*Document:*
::::
The term “plasticulture” refers to the use of plastic materials in agricultural applications, which include greenhouse films, mulch films, row coverings, silage stretch films, silage sheets/bags, soil fumigation film, irrigation drip tape/tubing, nettings, nursery pots, non-woven fabrics, twines, high and low tunnels (polytunnels), and hydroponics. The materials themselves are typically referred to as “ag plastics” or in the case of films, “ag films.”

Such materials are mostly made of polyolefins, such as polyethylene or copolymers of ethylene, which are susceptible to photo and thermal oxidation as from UV light. This degradation results in dramatic loss of physical, mechanical, and optical properties in a short period. Therefore, to extend their service life, all ag plastics typically contain light and thermal stabilizers.

The stabilization of agricultural plastics and films is still the challenging target of the plasticulture industry. There are many inherent and environmental factors that may affect the service life of ag films. Among them are agrochemicals that can deactivate the UV stabilizing system and significantly reduce the service life of the product. The prodegradant effect of these pesticides on the films has been clearly demonstrated by Rull and Marin (2007).

Several attempts have been described to increase the stabilization of agricultural films used as greenhouse film covers, so that they can last longer in service. For example, it has been reported that the addition of metal oxides, salts or hydroxides enhances the stability of films that are exposed to pesticides. However the addition of such compounds, e.g. zinc oxide, imparts a milky or hazy appearance of the films and reduced transparency, which has an adverse effect on the light transmission into the greenhouse.

For example, U.S. Patent Publication No 2006/0141207 describes transparent polyolefin films for agricultural applications such as greenhouse films, containing a mixture of a triazine based UV absorber and a sterically hindered amine light stabilizer (HALS). WO 2007/088114 discloses the incorporation of tertiary amines having a molecular weight above 400 into greenhouse films improves the stability of such films when they are exposed to a sulphur-based pesticide treatment which is common practice in greenhouse applications.

Additionally, the main trends in plasticulture markets currently include aminoether (NOR) HALS combined with UV absorbers, or nickel quenchers combined with HALS and UV absorbers (see Vitalei et al. (2009), Plasticulture trends and light stabilization solutions: A comparative study of NOR technology+UVA and nickel quencher+HALS+UVA, Plasticulture vol. 8, No. 128, pp. 46-63), or HALS NOW (see Zäh et al, (2010), Aminoether HALS technology for agricultural films: The evolution continues, Plasticulture vol. 8, No. 129, pp. 6-21). However, it has been recognized that such products are not right for every cultivation condition as there are numerous parameters to take into account (see Galfré et al. (2010), New cost efficient & agrochemicals resistant light stabilizer class: How to develop a new light stabilizer for agricultural films, Plasticulture vol. 8, No. 129, pp. 46-67). Furthermore, these products are expensive and sometimes impart a brownish color to the ag films, which may be undesireable.
::::
*Source material:*
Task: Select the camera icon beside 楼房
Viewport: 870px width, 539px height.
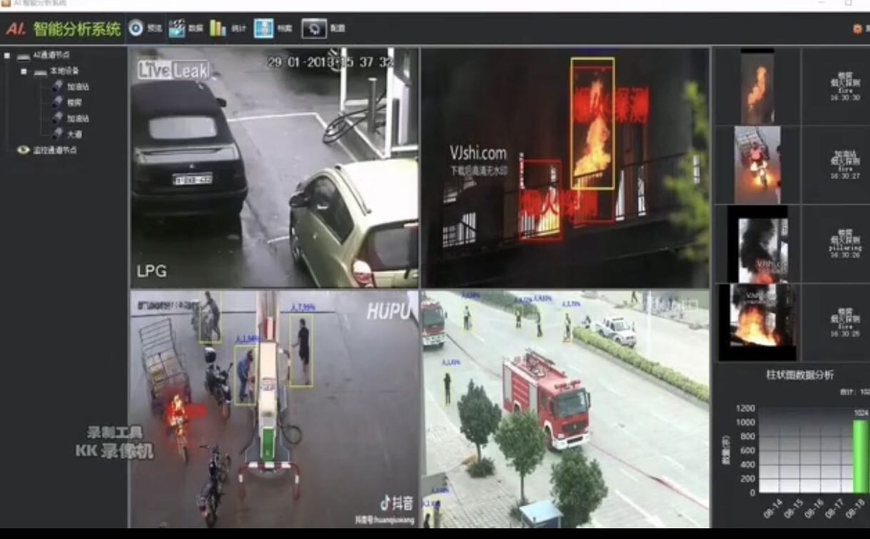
::::
List every author-and-year reference cited in the passage on plasticulture.

Rull and Marin (2007)
Vitalei et al. (2009)
Zäh et al. (2010)
Galfré et al. (2010)